Here is post to follow up on the comment on converting between C# and VB code by Rod Howarth on the post on Application Events in VB.

First of all, converting code between C# and VB is possible and can be done automatically. C# and VB.NET both produce the identical intermediate language IL code, which is what is actually stored in the .NET assembly and evaluated by the .NET framework. The IL code contains all information required to regenerate the source code. So, on one hand, you can translate between C# and VB. Furthermore, you can even recreate source code in any language of your choice by decompiling the IL code in the assembly.

To translate between C# and VB, just google for "c# vb translator". Rod mentioned a couple of such translators; he says:

Also useful for anyone who is a VB coder and wants to convert samples are the many VB to C# code converters available.
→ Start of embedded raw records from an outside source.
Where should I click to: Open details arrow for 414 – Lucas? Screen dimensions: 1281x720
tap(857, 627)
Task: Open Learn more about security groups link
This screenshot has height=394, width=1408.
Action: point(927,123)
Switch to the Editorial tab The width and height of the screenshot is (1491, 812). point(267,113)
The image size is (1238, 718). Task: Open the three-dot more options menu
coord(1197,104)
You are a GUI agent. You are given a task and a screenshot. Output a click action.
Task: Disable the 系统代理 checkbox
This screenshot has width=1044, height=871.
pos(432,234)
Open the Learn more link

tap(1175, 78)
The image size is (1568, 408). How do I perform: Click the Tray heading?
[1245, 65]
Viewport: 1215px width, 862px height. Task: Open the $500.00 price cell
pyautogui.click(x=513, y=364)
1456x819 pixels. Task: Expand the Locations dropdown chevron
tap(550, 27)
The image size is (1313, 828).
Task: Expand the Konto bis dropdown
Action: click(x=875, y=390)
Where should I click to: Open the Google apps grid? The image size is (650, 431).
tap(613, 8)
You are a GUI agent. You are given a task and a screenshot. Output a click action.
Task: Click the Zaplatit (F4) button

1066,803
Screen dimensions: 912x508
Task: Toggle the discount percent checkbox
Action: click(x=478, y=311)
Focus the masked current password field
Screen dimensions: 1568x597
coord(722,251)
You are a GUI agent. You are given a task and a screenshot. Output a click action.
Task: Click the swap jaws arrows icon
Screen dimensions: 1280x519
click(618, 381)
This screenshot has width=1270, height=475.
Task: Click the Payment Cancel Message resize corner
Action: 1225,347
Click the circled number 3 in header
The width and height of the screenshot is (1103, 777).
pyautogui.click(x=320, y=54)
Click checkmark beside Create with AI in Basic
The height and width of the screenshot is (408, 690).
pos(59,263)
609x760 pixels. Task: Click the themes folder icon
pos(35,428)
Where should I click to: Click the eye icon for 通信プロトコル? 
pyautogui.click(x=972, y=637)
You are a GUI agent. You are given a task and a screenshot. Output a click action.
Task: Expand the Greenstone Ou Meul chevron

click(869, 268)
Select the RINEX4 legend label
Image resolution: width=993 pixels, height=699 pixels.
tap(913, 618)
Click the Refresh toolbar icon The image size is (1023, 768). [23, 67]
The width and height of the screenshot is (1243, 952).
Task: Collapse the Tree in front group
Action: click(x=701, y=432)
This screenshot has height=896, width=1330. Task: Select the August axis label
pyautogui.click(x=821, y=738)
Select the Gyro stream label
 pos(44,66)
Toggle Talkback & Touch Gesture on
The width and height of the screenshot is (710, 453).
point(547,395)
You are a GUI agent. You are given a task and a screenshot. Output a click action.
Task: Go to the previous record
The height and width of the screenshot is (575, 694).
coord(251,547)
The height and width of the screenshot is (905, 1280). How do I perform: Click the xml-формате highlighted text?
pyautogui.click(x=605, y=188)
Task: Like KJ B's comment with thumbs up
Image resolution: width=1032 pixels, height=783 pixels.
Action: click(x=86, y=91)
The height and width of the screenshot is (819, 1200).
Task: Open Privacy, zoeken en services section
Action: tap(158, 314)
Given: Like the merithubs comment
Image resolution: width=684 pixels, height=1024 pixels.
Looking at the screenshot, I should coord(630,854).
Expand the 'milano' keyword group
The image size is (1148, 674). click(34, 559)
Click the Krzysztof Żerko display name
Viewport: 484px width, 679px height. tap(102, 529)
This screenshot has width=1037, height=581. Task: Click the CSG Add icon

Using a Google query such as this one will turn up tools such as and They may not do whole projects but they can help you decipher the samples!

To analyse or decompile any .NET assembly, even without access to the source code, a tool that I use is Reflector by Lutz Roeder.

It includes reverse engineering functionality, for instance a decompilation and source code generation feature, so it can read your compiled DLL and decompile the IL intermediate language it contains into various languages including C#, VB, managed C++, and others. It can obviously also be used to list all namespaces and classes defined in an assembly, and their methods and properties.

Here is an example of decompiling a Revit external command assembly I built using C# and requesting VB code for it:

See the VB code? I wrote this application in C#! My version of Reflector will also decompile into Delphi, Chrome and managed C++, besides C# and VB.

Although ... please note that even Reflector is not always 100% correct ... if you look carefully at the screen snapshot, note that it seems to have come up with something strange; in the line following

If (Not Nothing Is PlanarFace) Then

it says

Dim <>8__locals2 As <>c__DisplayClass1

That will probably not compile correctly. Thanks to Adam Nagy, a DevTech colleague of mine, for noticing this error.

I find this an invaluable tool, and often use it to explore my own .NET assemblies, just to ensure that they really do contain what I am expecting them to.